The Examiner  No. 520  (14 December 1817)  788.
DOCUMENT INFORMATION
Licensed under a Creative Commons Attribution-Noncommercial-Share Alike 3.0 Unported License.
Produced by CATH
DOWNLOAD XML


THE EXAMINER.

No. 520. SUNDAY, DEC. 14, 1817.





Z.

This poor wretched lying and cowardly creature has now had more than ample time to come forward, and has not done so. He has, to be sure, published a second edition of his atrocious nonsense, in which some of the worst of his insinuations are withdrawn; but he, or his employers, must not think to escape, while the same venomous malignity survives in the remaining parts of the reptile. Reptile indeed he is, and most unhappy creature must be, to feel excited to pour forth misrepresentations, which could not be falser, if he had cried out, in his anguish, at the blackness of the green leaves or the hatefulness of affection.

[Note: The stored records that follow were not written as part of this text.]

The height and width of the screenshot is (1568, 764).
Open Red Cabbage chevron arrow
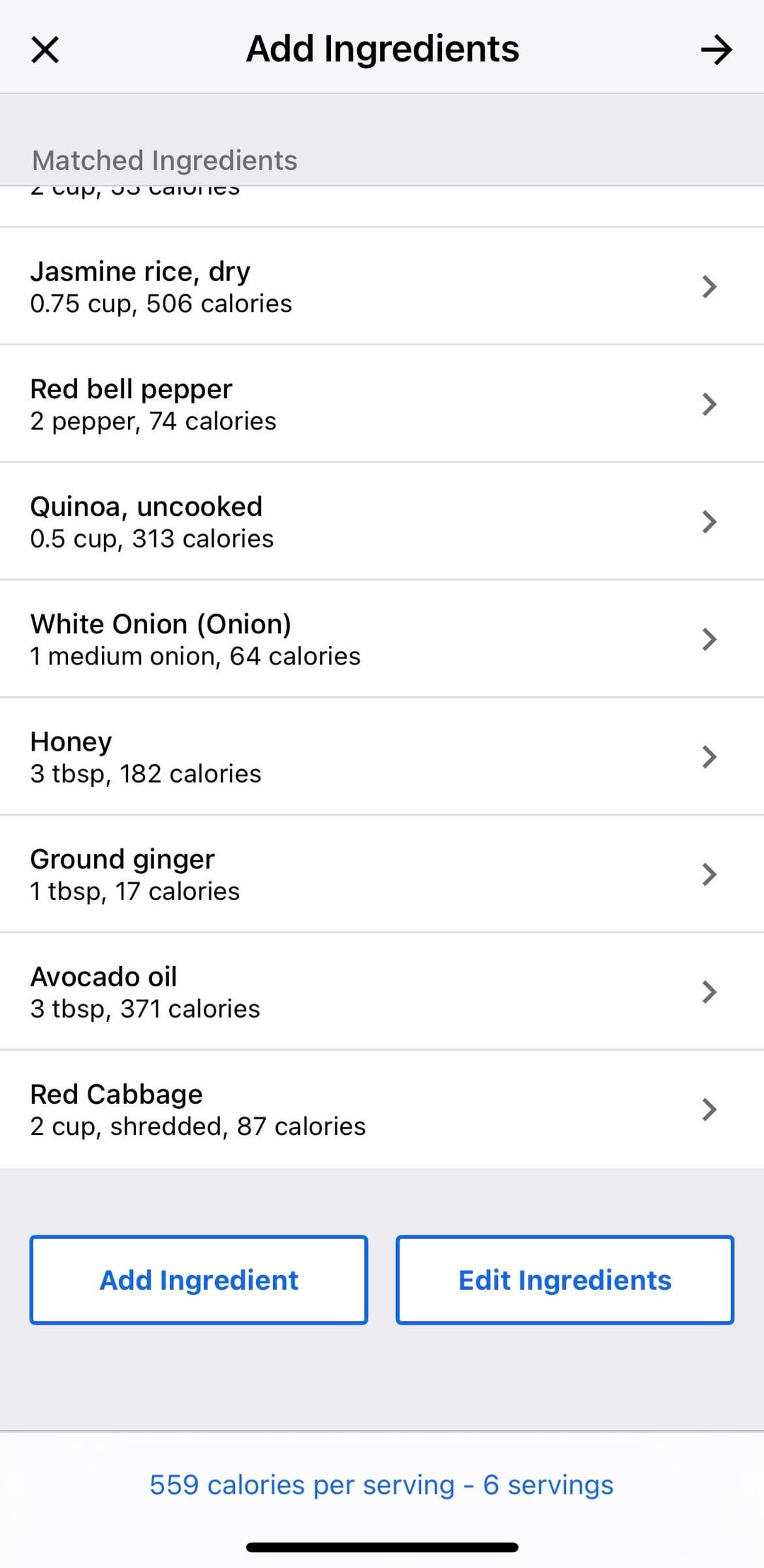click(709, 1109)
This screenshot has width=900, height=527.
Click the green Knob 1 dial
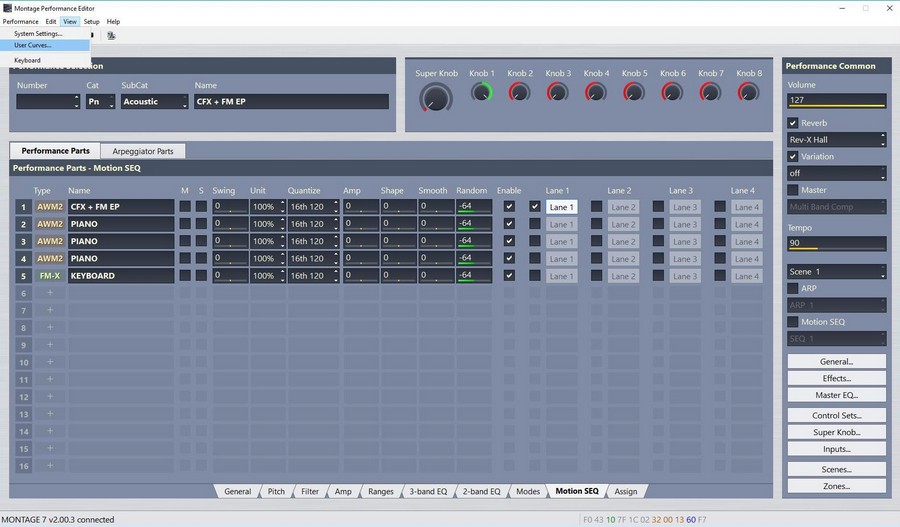[x=482, y=92]
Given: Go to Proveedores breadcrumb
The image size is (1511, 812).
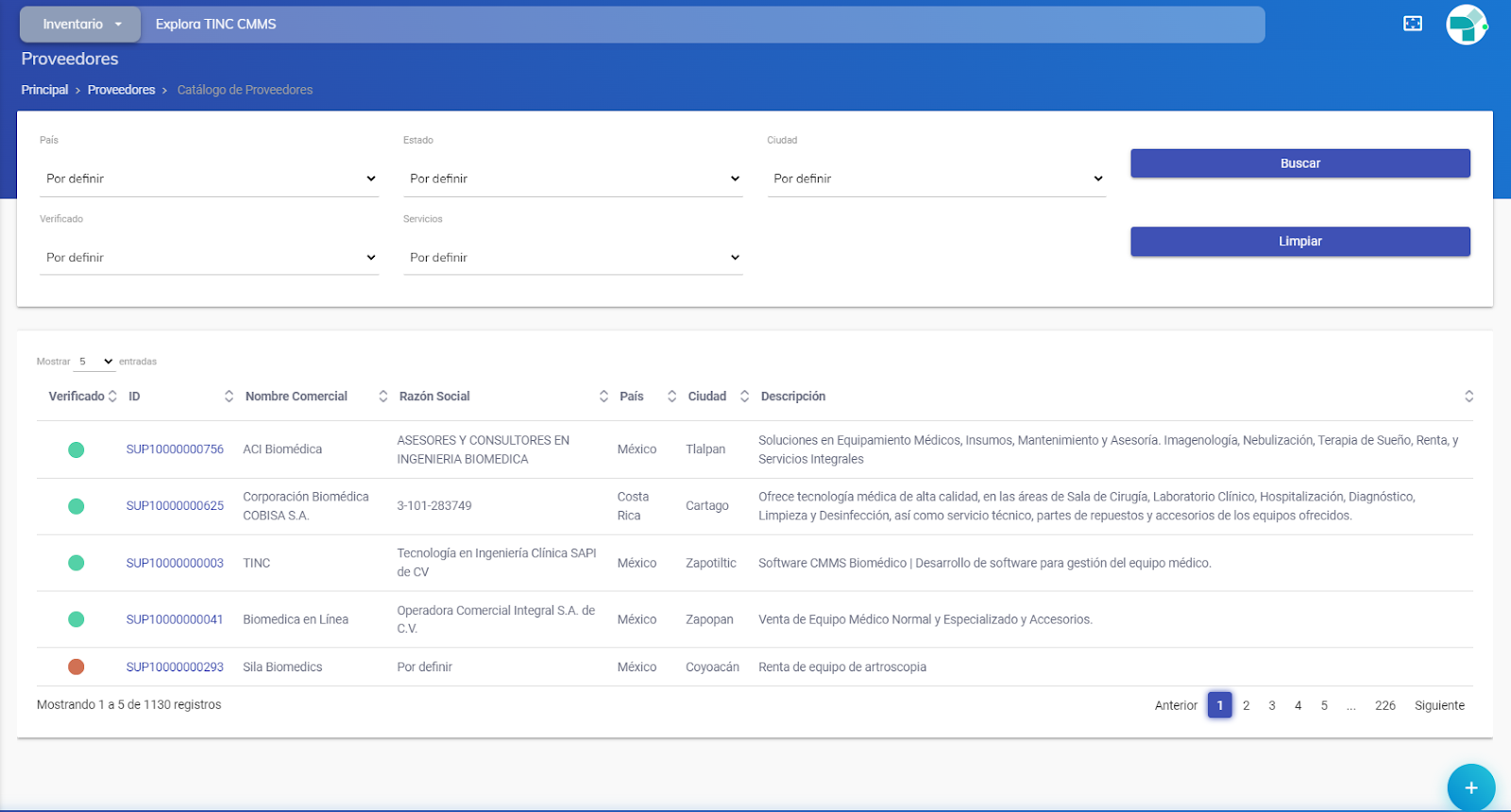Looking at the screenshot, I should tap(121, 90).
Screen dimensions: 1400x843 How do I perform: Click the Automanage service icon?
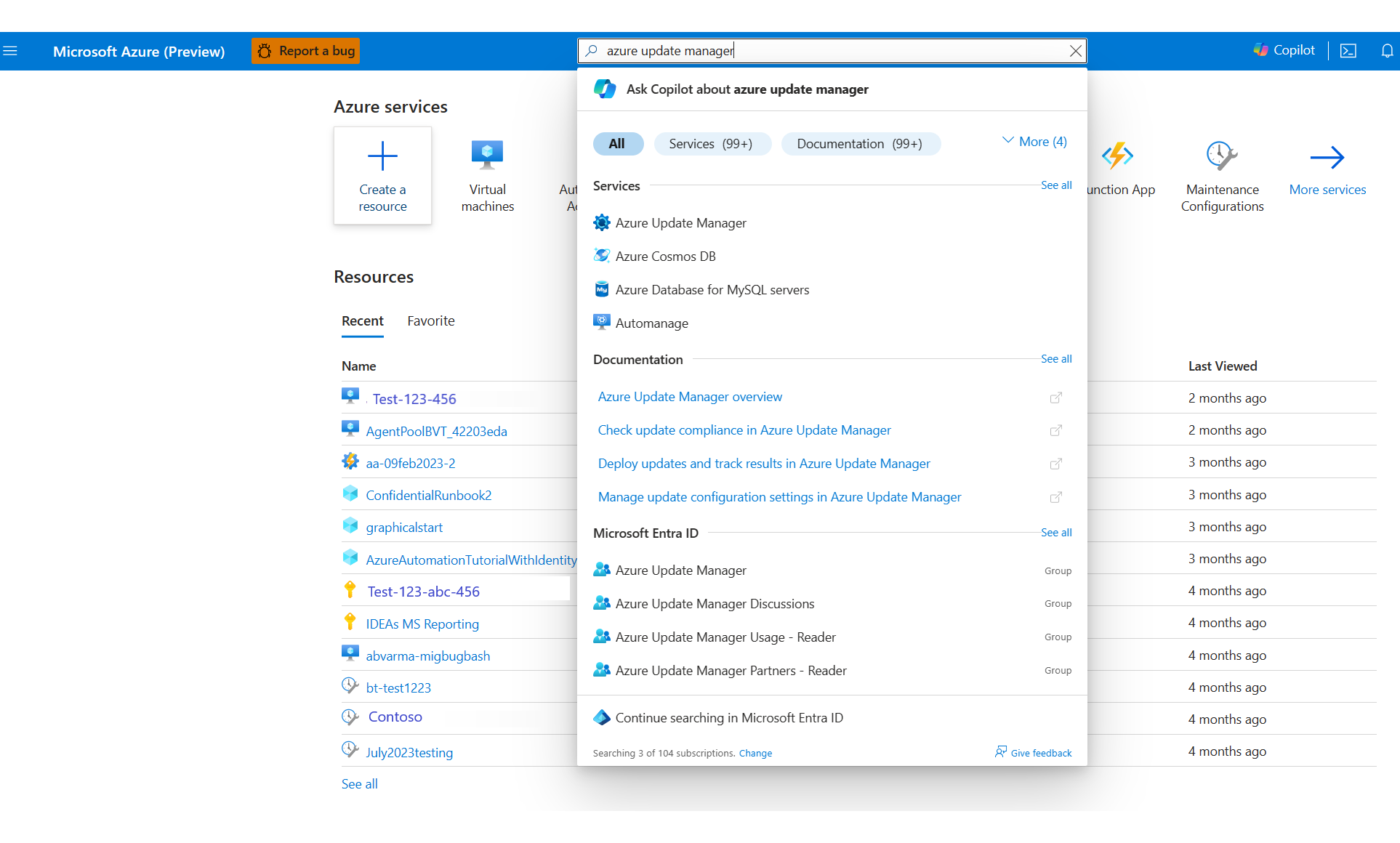click(x=601, y=322)
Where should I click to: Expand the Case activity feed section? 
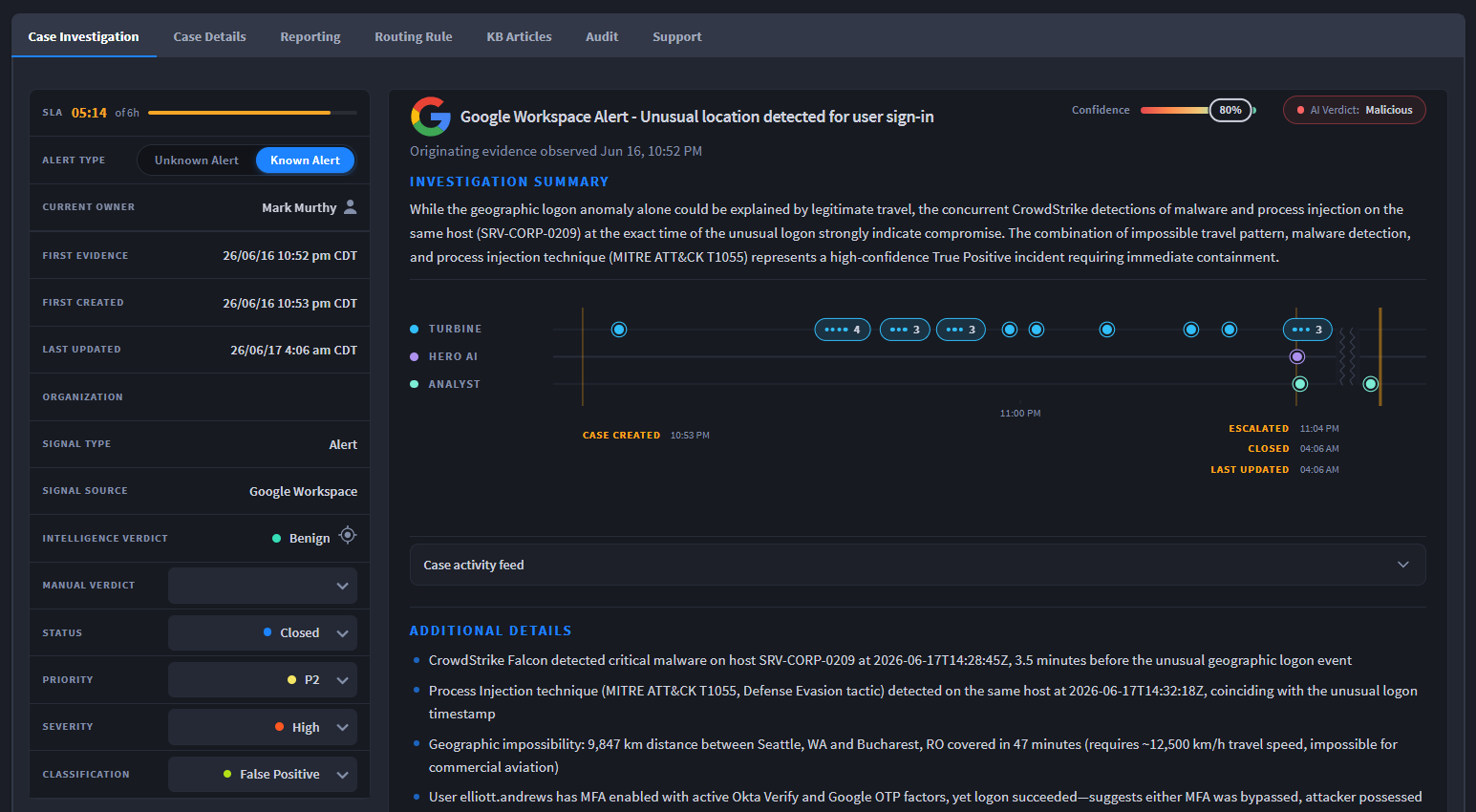[917, 565]
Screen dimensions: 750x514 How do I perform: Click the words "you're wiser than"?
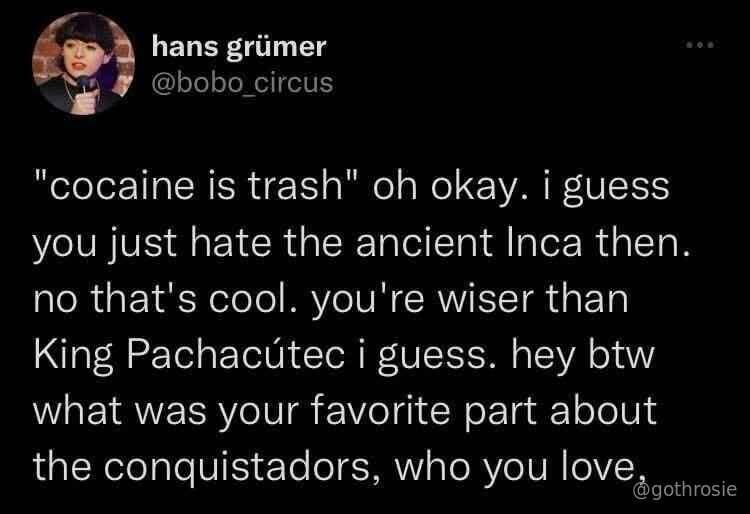tap(470, 299)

In the mean while, the Editor of this Paper cannot but return his cordial thanks to two gentlemen, strangers to him, but not altogether, it seems, to those who really know him, for the manly and cordial indignation with which they have stepped forth to spurn back this unhappy being. He alludes to a writer in “The Edinburgh Magazine,” and to the author of a pamphlet entitled “A Review of Blackwood's Edinburgh Magazine for October 1817,”—both of them, he will venture to say, men of excellent hearts as well as heads; but not the less so, he may add, for defending one, who however he may differ with some of the other speculators in human happiness upon particular points of faith or theory, or partake of infirmities common to his nature, is an enthusiast in “whatsoever things are lovely, and whatever things are just,” and might bring forward eulogies, from those whom he is most in habits of intercourse, as extravagant perhaps as the calumnies in question.